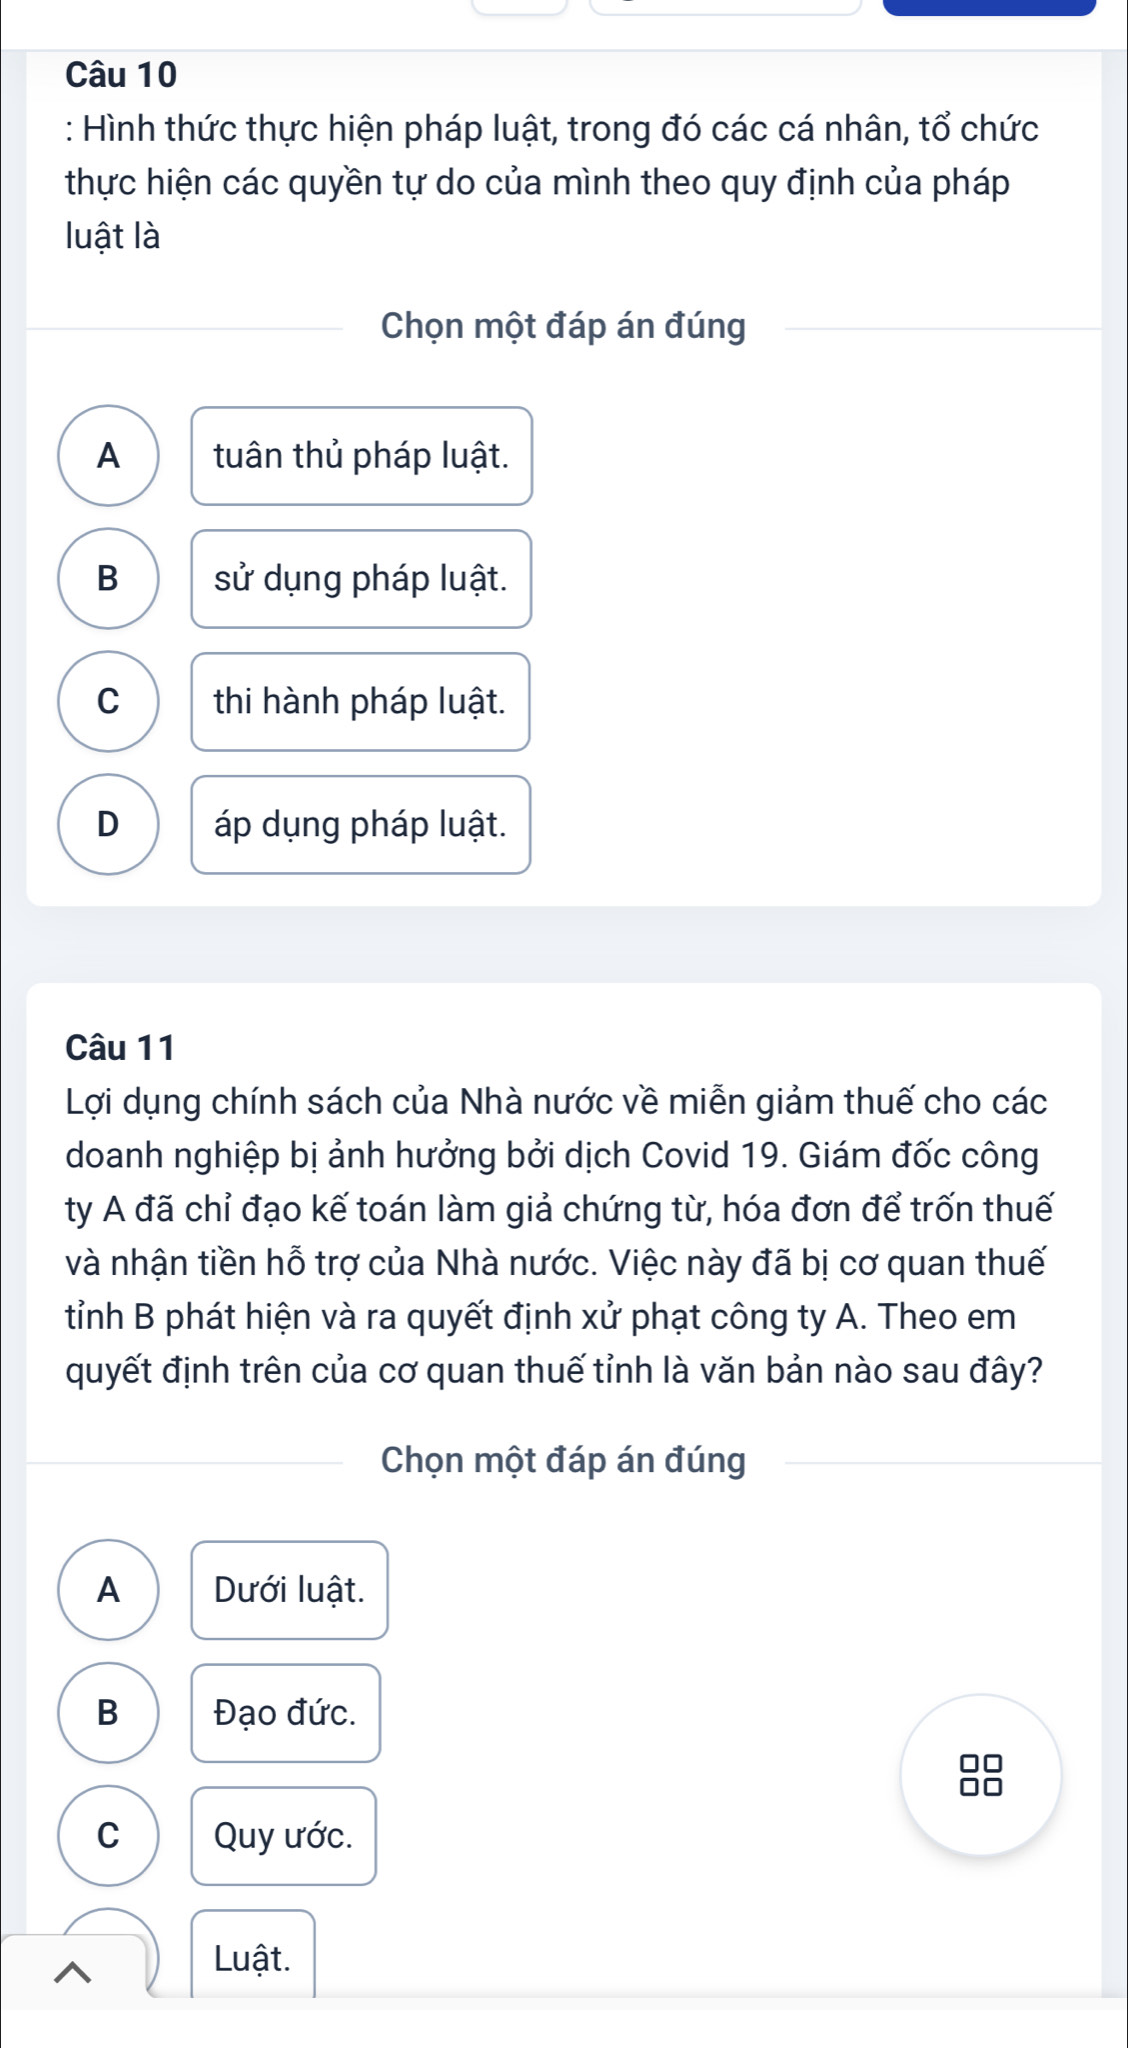
Task: Select circle A for Câu 10
Action: click(108, 456)
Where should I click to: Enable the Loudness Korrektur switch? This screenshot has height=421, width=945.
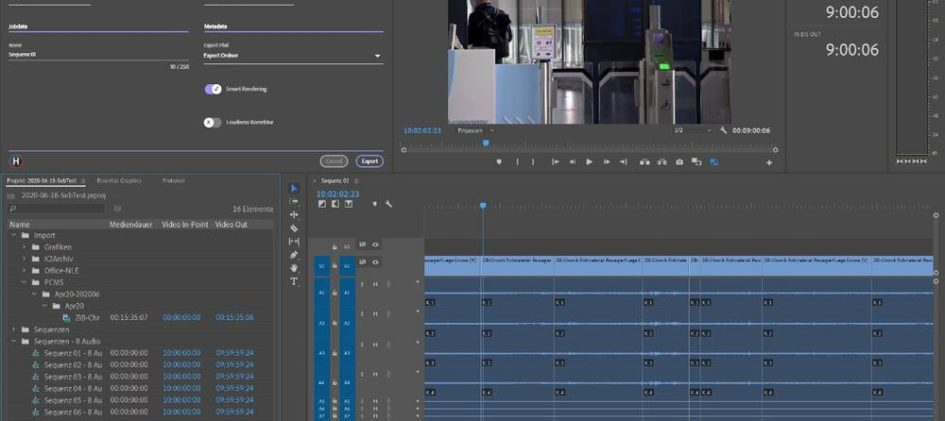pyautogui.click(x=213, y=122)
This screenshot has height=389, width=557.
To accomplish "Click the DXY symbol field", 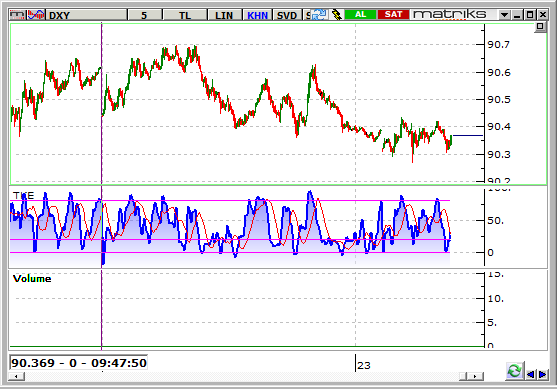I will [87, 15].
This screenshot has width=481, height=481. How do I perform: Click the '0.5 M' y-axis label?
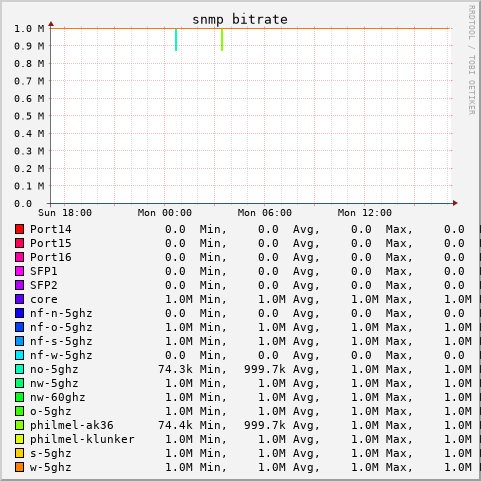[x=29, y=116]
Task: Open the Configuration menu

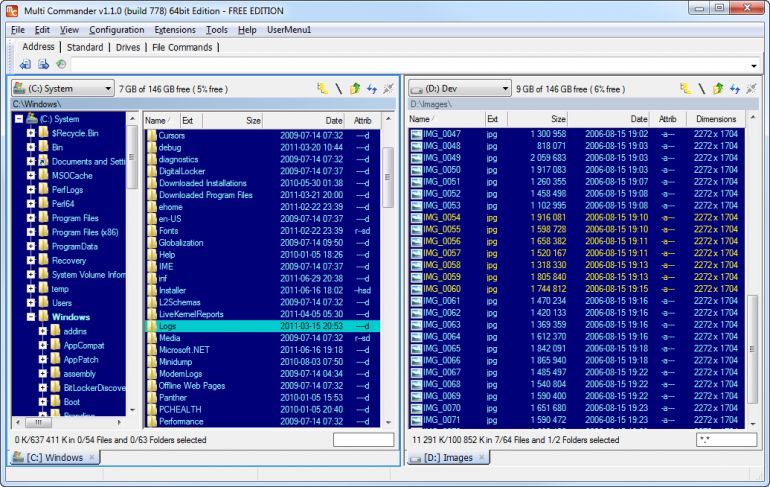Action: click(x=116, y=30)
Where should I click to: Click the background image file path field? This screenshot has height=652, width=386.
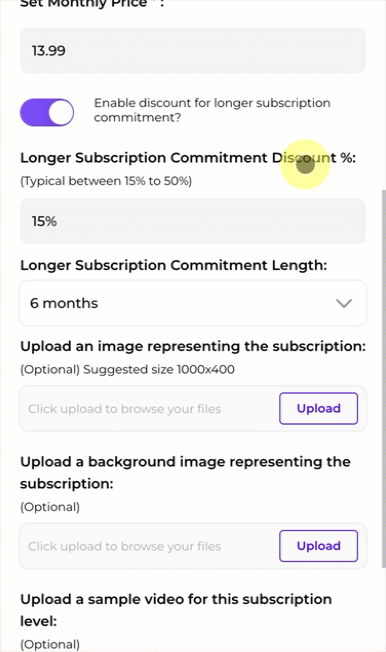tap(149, 546)
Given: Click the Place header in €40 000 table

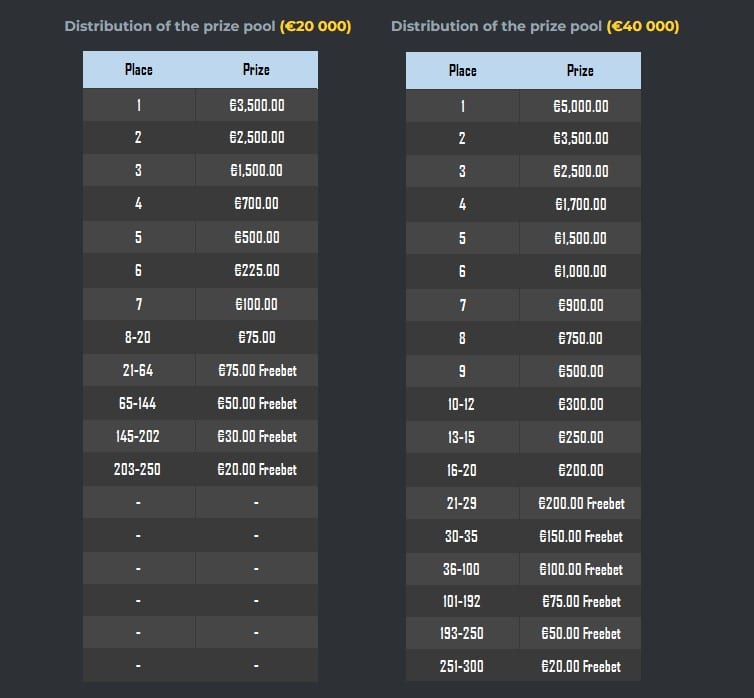Looking at the screenshot, I should point(463,71).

The request: Lay out the data as a JSON list of strings, one string per line, starting with the line that contains "Task: Open the Configuration menu" and going on through the end of the data. Leave out blank lines and pictures.

Full answer:
[
  "Task: Open the Configuration menu",
  "Action: click(x=116, y=30)",
  "Where should I click to: Click the background image file path field? This screenshot has height=652, width=386.",
  "tap(149, 546)",
  "Given: Click the Place header in €40 000 table",
  "Looking at the screenshot, I should point(463,71)."
]